Gourmet Sausage Rolls With Sundried Tomato And Basil Dip
INGREDIENTS
10 sheets filo pastry
125-150 grams butter, melted
Sundried Tomato and Basil Dip
3 medium-sized juicy tomatoes12 halves sundried tomatoes in oil, well-drained
1 teaspoon minced garlic
¼ cup extra virgin olive oil
2 tblsp chopped fresh basil
With so many gourmet variations on offer, the humble sauce is now back in fashion. For this recipe I used award-winner Duck and Porcini sausages by Little Boys. Any well-flavoured thin sausages will be ideal.
METHOD
1. Quickly brown the sausages in a hot frying pan with a dash of oil, turning 2-3 times. Set aside on absorbent paper until cool enough to handle. Cut each in half crosswise.
2. Brush one sheet of filo pastry with melted butter and then fold in half lengthwise. Cut crosswise to make two short almost square pieces. Lay half a sausage on the filo, fold in the two outer edges and roll up. Brush with extra butter and place on a greased oven tray. Repeat with remaining sausages.
3. Bake the sausage rolls at 180ºC for 15 minutres or until the pastry is golden and the sausages are cooked. Allow to cool for 5 minutes before serving with the dip.

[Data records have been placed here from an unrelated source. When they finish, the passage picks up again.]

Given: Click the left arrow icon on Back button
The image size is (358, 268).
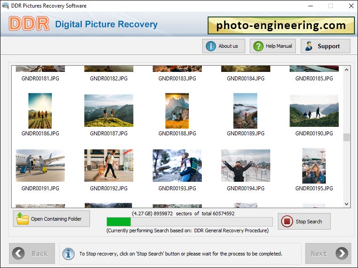Looking at the screenshot, I should click(x=18, y=253).
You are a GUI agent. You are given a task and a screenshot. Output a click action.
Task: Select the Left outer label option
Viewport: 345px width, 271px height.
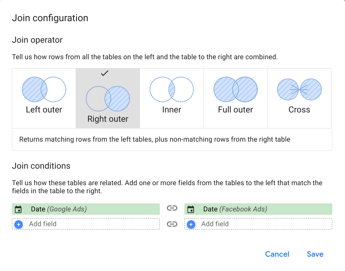pos(44,109)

Sundried tomato and basil dip
1. Cut the tomatoes in half horizontally and squeeze out the pulp and juice. Place in an oven-proof dish, drizzle with a little extra oilive oil and scatter over the sliced garlic.
2. Bake the tomatoes at 200ºC for 12-15 minutes until the flesh has softened. Add to a food processor with sundried tomatoes, basil and oil and process until smooth.